Looking back on things, Emilia’s a scary, scary woman. She cut down a suppliant. She slit a hostage’s throat in a public park. She left Aryk trapped and nearly undefended for Keph LoCaine to torment. (Will Gerevannin saved Aryk’s bacon. How’s that for irony?) At the best of times, she’s harsh and abrupt with her friends; she’s gone off on poor faithful Godfrey twice. She’s been unequivocally rude, even; she proved in the pocket-dimension that she can swear like a sailor.

She’s empty as a hollowed-out tree-trunk, Emilia is, humorless and cold, not very much left to her but anger and violence and haughty indifference. She’s brave, yes, and she’ll make the tough calls without hesitation and soldier on undaunted through anything. Renate needs that bravery and that determination, no question about it.
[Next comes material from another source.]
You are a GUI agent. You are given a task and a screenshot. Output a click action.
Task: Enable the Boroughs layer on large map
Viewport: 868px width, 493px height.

But Emilia is heedlessly brave, recklessly brave, the kind of bravery that invariably ends in death.

Death wish. Emilia has a terrible death wish. Probably has a lot to do with not being much in evidence except when matters really can’t get a whole lot worse. (Except when they do, of course. Welcome to the Dragonhunt.)

It’s a bad, bad headspace to get stuck in. Bad for Renate, bad for her family and friends, bad for the causes she believes in—let loose forever, Emilia would be a callous tyrant. (As long as she lasted, which probably wouldn’t be long. She’d get herself assassinated in short order, I suspect. You know how dragons are.)
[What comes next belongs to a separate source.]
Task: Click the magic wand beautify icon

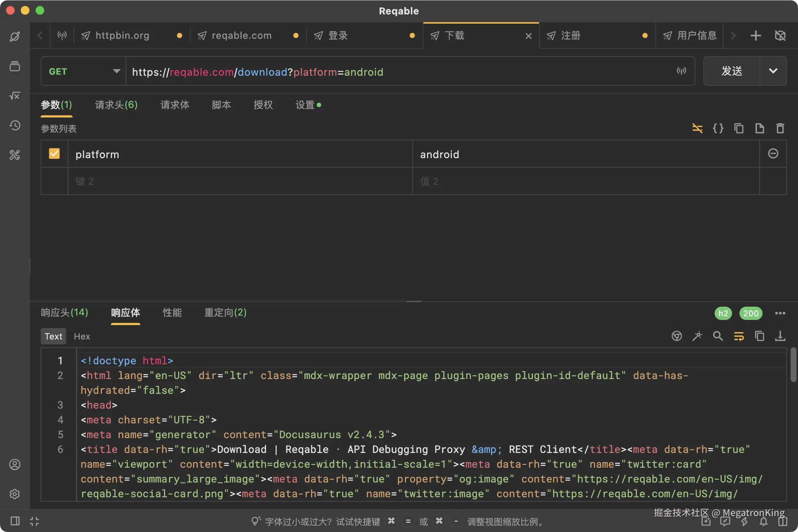Action: click(697, 336)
The first time Emilia made her appearance, fortunately for Renate, there wasn’t any convenient death to hand, just a ticked-off dragon with an art gallery. The second time, Sabine was there to save her life and haul her out of Emilia’s quicksand. In Ilium, she and Rien fought hard and reasonably successfully to keep each other’s demons at bay (and if you think I’m drawing an analogy between Rien’s Trancey and Renate’s Emilia, go get yourself a gold star).

But now Rien’s gone, and Renate’s stuck. Coris and his crew have done right yeomanly work, enough that our Renate—our gentle, droll, warmhearted farm girl—has put in an appearance or two. They also confronted her with Emilia’s death-wish, which means she’ll actually have to start sorting that through. (For one reason or another, I don’t think she’ll be getting much sleep tonight.)
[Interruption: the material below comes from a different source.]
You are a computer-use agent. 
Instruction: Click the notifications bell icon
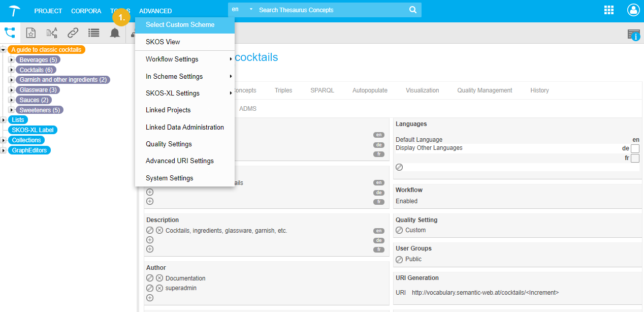(x=115, y=33)
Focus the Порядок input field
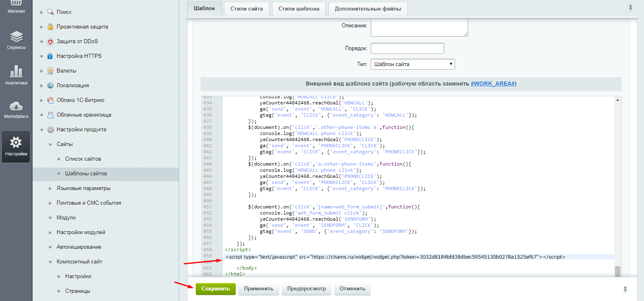This screenshot has height=301, width=644. pyautogui.click(x=407, y=48)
It’s not enough, though, not yet; not enough to remind her she’s entitled to humanity. No amount of confrontation or reason breaks down the walls Emilia builds around Renate’s heart and soul. That takes sympathy, warmth, and simple human contact.

The uses of history books

Saturday, October 9th, 2004

I just found a secondhand bit from the chronicles of the Avila repopulation that had me falling out of my chair laughing. I have got to do this to Monrroyo. It’s too hysterical.

This stunt will ruin keyboards from here to Australia. I swear it will.

Now we know what history books are good for. Finding the funny bits.